→ ABOUT THIS EXERCISE
From the data below, repeat exactly the lines from the line with "American Cruise Lines (81, 389)" to the line with "Itineraries [tab] (202, 879)", both included.

→ DATASET EXTRACT
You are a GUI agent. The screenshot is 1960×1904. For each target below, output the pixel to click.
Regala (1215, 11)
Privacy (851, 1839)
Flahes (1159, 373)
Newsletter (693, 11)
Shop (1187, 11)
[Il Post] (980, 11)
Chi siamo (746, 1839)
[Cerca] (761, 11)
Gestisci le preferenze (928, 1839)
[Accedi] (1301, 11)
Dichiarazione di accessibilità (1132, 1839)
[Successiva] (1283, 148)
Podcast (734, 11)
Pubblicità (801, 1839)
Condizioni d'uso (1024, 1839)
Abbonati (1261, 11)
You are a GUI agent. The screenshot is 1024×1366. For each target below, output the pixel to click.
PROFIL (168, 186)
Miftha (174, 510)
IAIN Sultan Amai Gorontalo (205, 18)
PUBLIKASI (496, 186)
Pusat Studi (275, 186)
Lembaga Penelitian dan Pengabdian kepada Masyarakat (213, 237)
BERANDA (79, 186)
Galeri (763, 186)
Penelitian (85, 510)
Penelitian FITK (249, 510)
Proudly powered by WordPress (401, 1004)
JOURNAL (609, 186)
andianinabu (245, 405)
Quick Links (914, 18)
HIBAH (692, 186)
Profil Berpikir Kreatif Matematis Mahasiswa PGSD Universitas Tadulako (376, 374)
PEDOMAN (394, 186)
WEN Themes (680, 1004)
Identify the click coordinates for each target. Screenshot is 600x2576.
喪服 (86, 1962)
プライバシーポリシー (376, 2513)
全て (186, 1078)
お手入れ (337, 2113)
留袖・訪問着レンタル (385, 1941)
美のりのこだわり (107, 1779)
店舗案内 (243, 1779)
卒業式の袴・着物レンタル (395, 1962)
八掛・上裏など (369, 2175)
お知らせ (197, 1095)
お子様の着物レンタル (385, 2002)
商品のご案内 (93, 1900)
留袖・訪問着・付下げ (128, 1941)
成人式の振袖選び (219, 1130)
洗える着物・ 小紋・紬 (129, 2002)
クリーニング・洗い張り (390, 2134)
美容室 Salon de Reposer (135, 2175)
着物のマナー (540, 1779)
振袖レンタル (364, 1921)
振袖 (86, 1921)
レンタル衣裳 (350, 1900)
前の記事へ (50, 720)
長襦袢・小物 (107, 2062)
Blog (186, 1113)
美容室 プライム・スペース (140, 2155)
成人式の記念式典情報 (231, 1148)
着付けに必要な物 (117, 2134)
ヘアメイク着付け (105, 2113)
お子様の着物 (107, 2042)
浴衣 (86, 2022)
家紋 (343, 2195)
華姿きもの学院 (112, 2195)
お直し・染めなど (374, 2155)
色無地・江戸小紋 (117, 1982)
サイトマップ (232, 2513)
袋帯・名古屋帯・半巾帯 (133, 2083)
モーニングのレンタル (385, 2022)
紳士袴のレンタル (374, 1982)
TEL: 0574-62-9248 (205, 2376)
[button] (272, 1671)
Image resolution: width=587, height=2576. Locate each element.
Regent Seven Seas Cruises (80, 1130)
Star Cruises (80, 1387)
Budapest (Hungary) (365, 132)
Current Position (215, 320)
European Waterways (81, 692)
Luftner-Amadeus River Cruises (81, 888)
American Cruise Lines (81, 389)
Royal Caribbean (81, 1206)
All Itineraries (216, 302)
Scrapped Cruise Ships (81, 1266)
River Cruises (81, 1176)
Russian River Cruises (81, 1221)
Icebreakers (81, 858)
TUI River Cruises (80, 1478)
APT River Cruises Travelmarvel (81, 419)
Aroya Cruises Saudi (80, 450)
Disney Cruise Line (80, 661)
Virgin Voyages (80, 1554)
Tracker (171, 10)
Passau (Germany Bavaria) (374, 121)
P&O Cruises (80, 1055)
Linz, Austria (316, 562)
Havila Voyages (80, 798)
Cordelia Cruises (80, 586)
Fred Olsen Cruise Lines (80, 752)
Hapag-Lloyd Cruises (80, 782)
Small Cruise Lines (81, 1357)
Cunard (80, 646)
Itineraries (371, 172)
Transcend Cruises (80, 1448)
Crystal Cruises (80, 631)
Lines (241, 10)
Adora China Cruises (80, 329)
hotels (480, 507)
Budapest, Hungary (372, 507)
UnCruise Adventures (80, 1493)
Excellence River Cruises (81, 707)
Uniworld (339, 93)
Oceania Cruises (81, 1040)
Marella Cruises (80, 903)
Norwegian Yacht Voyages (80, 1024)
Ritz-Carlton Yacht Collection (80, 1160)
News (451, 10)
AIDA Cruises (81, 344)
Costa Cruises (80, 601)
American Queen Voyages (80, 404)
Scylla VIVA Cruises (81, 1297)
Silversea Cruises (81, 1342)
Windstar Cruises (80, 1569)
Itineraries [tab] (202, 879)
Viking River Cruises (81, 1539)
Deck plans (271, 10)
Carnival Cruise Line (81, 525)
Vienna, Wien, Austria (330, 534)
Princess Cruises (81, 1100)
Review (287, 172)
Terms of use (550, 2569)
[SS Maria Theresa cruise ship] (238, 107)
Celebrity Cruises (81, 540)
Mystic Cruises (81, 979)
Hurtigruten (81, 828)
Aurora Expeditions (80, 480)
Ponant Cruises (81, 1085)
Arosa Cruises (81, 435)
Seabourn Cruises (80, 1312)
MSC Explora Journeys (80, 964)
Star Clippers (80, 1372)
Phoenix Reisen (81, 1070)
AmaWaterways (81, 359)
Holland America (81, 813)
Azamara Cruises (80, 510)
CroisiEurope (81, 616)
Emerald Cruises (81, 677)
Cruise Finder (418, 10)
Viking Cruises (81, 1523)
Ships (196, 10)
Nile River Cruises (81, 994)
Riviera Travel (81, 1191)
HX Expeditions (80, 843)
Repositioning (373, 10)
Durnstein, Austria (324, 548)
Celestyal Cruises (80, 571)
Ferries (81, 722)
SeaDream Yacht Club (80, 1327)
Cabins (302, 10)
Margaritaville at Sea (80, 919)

→ RESULT OF THIS TASK
American Cruise Lines (81, 389)
Royal Caribbean (81, 1206)
All Itineraries (216, 302)
Scrapped Cruise Ships (81, 1266)
River Cruises (81, 1176)
Russian River Cruises (81, 1221)
Icebreakers (81, 858)
TUI River Cruises (80, 1478)
APT River Cruises Travelmarvel (81, 419)
Aroya Cruises Saudi (80, 450)
Disney Cruise Line (80, 661)
Virgin Voyages (80, 1554)
Tracker (171, 10)
Passau (Germany Bavaria) (374, 121)
P&O Cruises (80, 1055)
Linz, Austria (316, 562)
Havila Voyages (80, 798)
Cordelia Cruises (80, 586)
Fred Olsen Cruise Lines (80, 752)
Hapag-Lloyd Cruises (80, 782)
Small Cruise Lines (81, 1357)
Cunard (80, 646)
Itineraries (371, 172)
Transcend Cruises (80, 1448)
Crystal Cruises (80, 631)
Lines (241, 10)
Adora China Cruises (80, 329)
hotels (480, 507)
Budapest, Hungary (372, 507)
UnCruise Adventures (80, 1493)
Excellence River Cruises (81, 707)
Uniworld (339, 93)
Oceania Cruises (81, 1040)
Marella Cruises (80, 903)
Norwegian Yacht Voyages (80, 1024)
Ritz-Carlton Yacht Collection (80, 1160)
News (451, 10)
AIDA Cruises (81, 344)
Costa Cruises (80, 601)
American Queen Voyages (80, 404)
Scylla VIVA Cruises (81, 1297)
Silversea Cruises (81, 1342)
Windstar Cruises (80, 1569)
Itineraries [tab] (202, 879)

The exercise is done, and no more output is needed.